Flim Flam is voiced by Susan Blu in the original series. In the direct-to-video movie Scooby-Doo! and the Curse of the 13th Ghost, Flim Flam is voiced by Noshir Dalal.

Weerd and Bogel
Bogel is a fat, dimwitted ghost while Weerd is a tall, skinny ghost. Weerd is the mastermind of the two. They both are recurring characters in the 13 Ghosts of Scooby-Doo and are first seen in the episode "To All the Ghouls I've Loved Before". Weerd comes up with a scheme to lure Shaggy and Scooby to open the Chest of Demons so he and Bogel can gain some glory with the 13 ghosts. In nearly every episode, Weerd and Bogel attempt to help out one of the chest escapees in fulfilling their master plan. Throughout the series, Weerd and Bogel try to get into S.A.P.S. (short for Spook and Poltergeist Society), a legion of high honor for the most terrifying ghosts and ghouls.

Weerd is voiced by Arte Johnson.
Bogel is voiced by Howard Morris.

13 Ghosts
The 13 Ghosts are a group of malevolent ghosts and demons that were imprisoned in the Chest of Demons. Weerd and Bogel tricked Shaggy and Scooby into opening the Chest of Demons to free them. Now it's up to Scooby-Doo and his friends to recapture the 13 Ghosts as they were the ones who let them out. During this time, Weerd and Bogel worked alongside the different 13 Ghosts to further their goals and reclaim the Chest of Demons to no avail.

**Rows**
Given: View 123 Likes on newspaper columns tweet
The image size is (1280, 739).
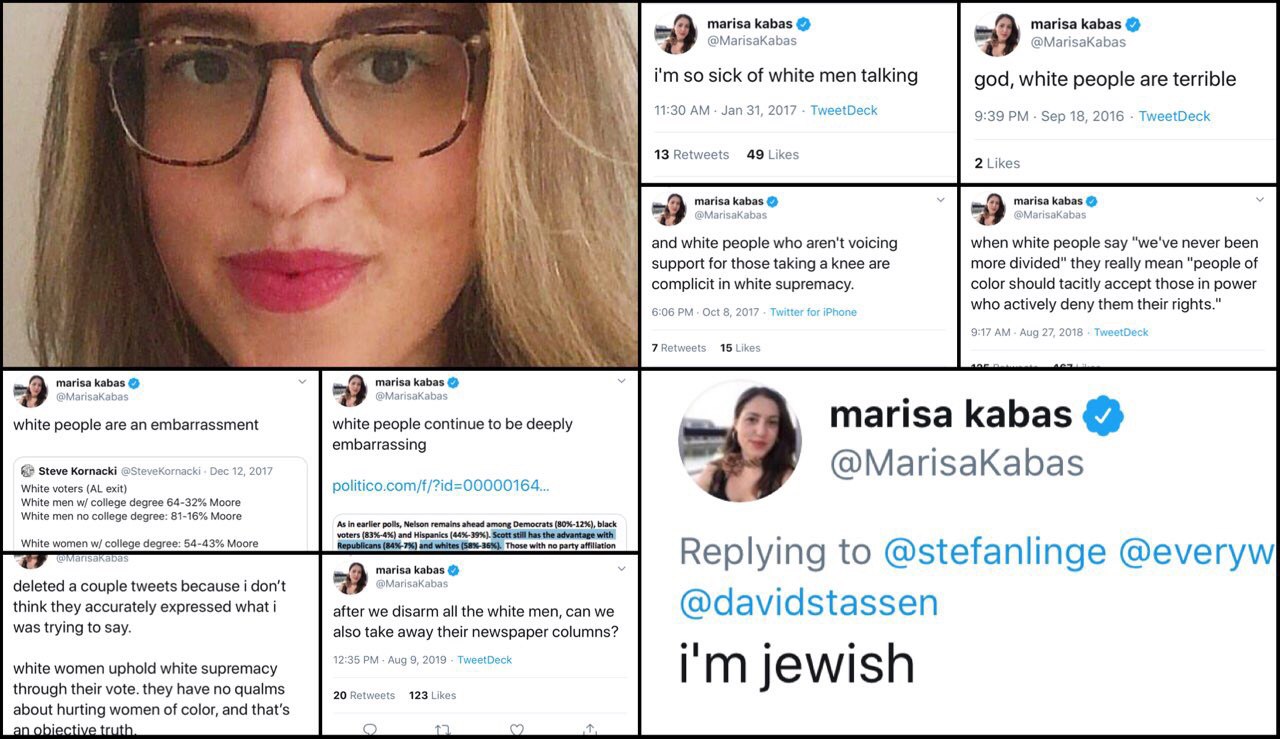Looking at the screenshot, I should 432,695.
...
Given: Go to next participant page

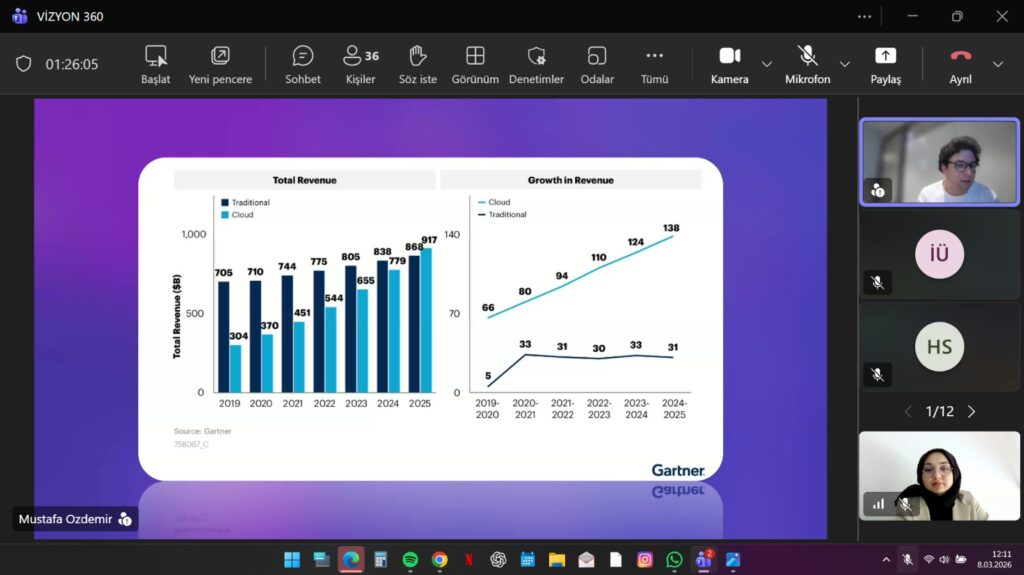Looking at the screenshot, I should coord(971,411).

**Work instructions**
A) Can you repeat the part of the Scooby-Doo character text between "Flim Flam is voiced by Susan" and "by Noshir Dalal.", inclusive?
B) Could you go on with the Scooby-Doo character text, picking up right after its last sentence?
The records come from a different source than the Scooby-Doo character text.

**Final answers**
A)
Flim Flam is voiced by Susan Blu in the original series. In the direct-to-video movie Scooby-Doo! and the Curse of the 13th Ghost, Flim Flam is voiced by Noshir Dalal.

B)
The 13 Ghosts consist of:

 Maldor the Malevolent (voiced by Peter Cullen) - A ghostly warlock from the Dark Ages who is a master of the black arts.
 Queen Morbida (voiced by Linda Gary) - A vampire-like queen who is the commander of an army of monsters.
 Reflector Spectre (voiced by Michael Rye) - A mirror demon who can trap people in mirrors.
 Zomba (voiced by Susan Blu) - A zombie demon who can transport people into movies and TV shows.
 Captain Ferguson (voiced by Robert Ridgely) - A ghostly sea captain and his crew who haunted the Bermuda Triangle on his ghost ship.
 Nekara (voiced by Linda Gary) - An enchantress who can drain other magic users of their magic with her Trance of Love.
 Marcella (voiced by B.J. Ward) - A witch who manipulated three bumbling witches called the Brewski Sisters into freeing her.
 Time Slime (voiced by Robert Ridgely) - A demon who can control the flow of time.
 Demondo (voiced by Michael Rye) - A demon who can imprison people in books and comic strips.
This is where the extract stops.